Srinagar: Aqib Amin, son of a small shopkeeper who earns less than Rs 20,000 a month, is one of the four students coached by Srinagar-based RISE institute in its first batch that managed to crack the entrance examination for the coveted Indian Institutes of Technology this year.
Amin, 17, who has partial visibility, secured a rank of 99 in the people with disability (PwD) category in the JEE Advanced examination. “Had it not been for RISE and the founders, I would not have made it to IIT. My family could not have afforded the coaching and RISE offered everything for free,” he told ET over the phone from Kashmir.
He said he is hoping to get admission to one of the older IITs and go on to clear the Common Admission Test (CAT) conducted for the Indian Institutes of Management.
The coaching institute has been set up by three IIT alumni including Mubeen Masudi, an IIT-Bombay alumnus and a second rank holder in CAT (2012-13). None of them had ever stayed in Kashmir before.
They found it tough to convince their parents to begin with that they were giving up lucrative corporate jobs for establishing a coaching institute in the Valley.
Masudi, a native of Kashmir, said he realised on a visit to his hometown in 2012 that his dream was not a corporate job back in Delhi. He wanted to help realise the dreams of many in Kashmir, especially the underprivileged to make it to the premium institutes in the country. He quit his job in 2013, after which his real task began.
Imbesat Ahmad, who hails from Bihar and is an alumnus of IIT Kharagpur, and Salman Shahid from IIT Kharagpur and a Delhi resident, joined him in his endeavour. They selected students for the first batch in 2015 through a state competition called RISE Talent Search Examination with a little financial help from the J&K Bank where 15,000 students took the test free of cost.
They shortlisted about 50 students for coaching, but not all candidates turned up owing to the trust deficit in a new institute. The institute coached 30 students for free and took a nominal fee of Rs 1,000-1,200 per month to cover the cost of books from the others who could afford. The founder said the institute is being run on the lines of Anand Kumar’s Super 30 in Bihar, which coaches and mentors students from underprivileged backgrounds.
This year, 28 of the 30 students got through the IITs,according to Kumar.
Arif Reyaz, a resident of Dawar, Gurez also comes from a humble background like Amin and was provided coaching and mentoring at RISE institute at almost no charge.

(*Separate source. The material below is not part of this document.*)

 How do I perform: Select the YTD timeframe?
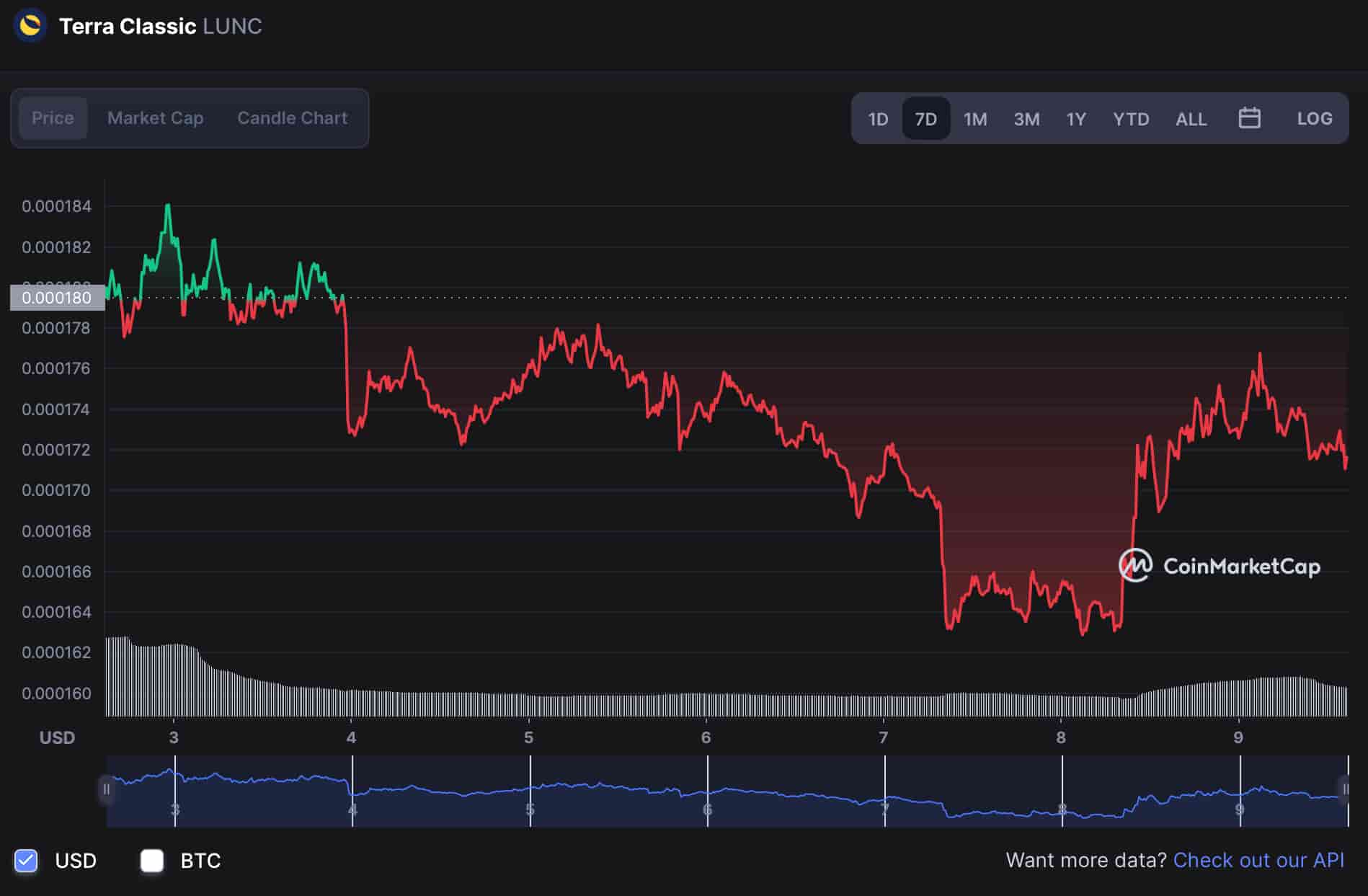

He aced the examination, as did Kaleem Khan, a resident of Hyderpora, Srinagar and Malik Aneeb, a resident of Meemandar Shopian, located in south Kashmir. “Like Mubeen sir, I want to crack the CAT and get into IIM Ahmedabad,” said Amin.
This sort of confidence is what is lacking in Kashmir and what the institute wants to instil among students. “This is what we want to change. We want Kashmir students to be represented well among all premier institutes in the country. Only through education can the situation in Kashmir improve,” said Masudi.
He said the institute wants to coach underprivileged students exclusively for free in the long run. At the moment, 40%-50% of the students are underprivileged. The three founders tried hard to get private funding from firms and venture capitalists interested in the venture, but the volatile situation in the Valley did not allow them to succeed.
Adding to the fund crunch are the snarls caused by sudden strikes or bandhs and blockage of Internet and mobile phone communication, often for three-four days at a stretch. “It is not easy to work out of Kashmir. The trust factor among people here is very low even though our intentions are pure. But this year, it is for the first time that students coached in Kashmir have got through IITs. We now see some difference,” said Ahmad.
He said he wants to replicate this coaching model in Maoist-affected areas in his hometown in Bihar in the next phase. The founders expect another 40 students to make it to the National Institutes of Technology (NITs) this year.
They said they are desperately looking for funding avenues to expand free coaching to all students in Kashmir and even reach out to remote areas and areas close to the Line of Control. Their quest has led them to create a technology solution that they want to take to the market soon.
“Our idea is to earn revenues through this Tech training solution for engineering students to fund our dream of free coaching to all those who cannot afford,” said Ahmad, who is still hoping that some private funding firm may put in some money.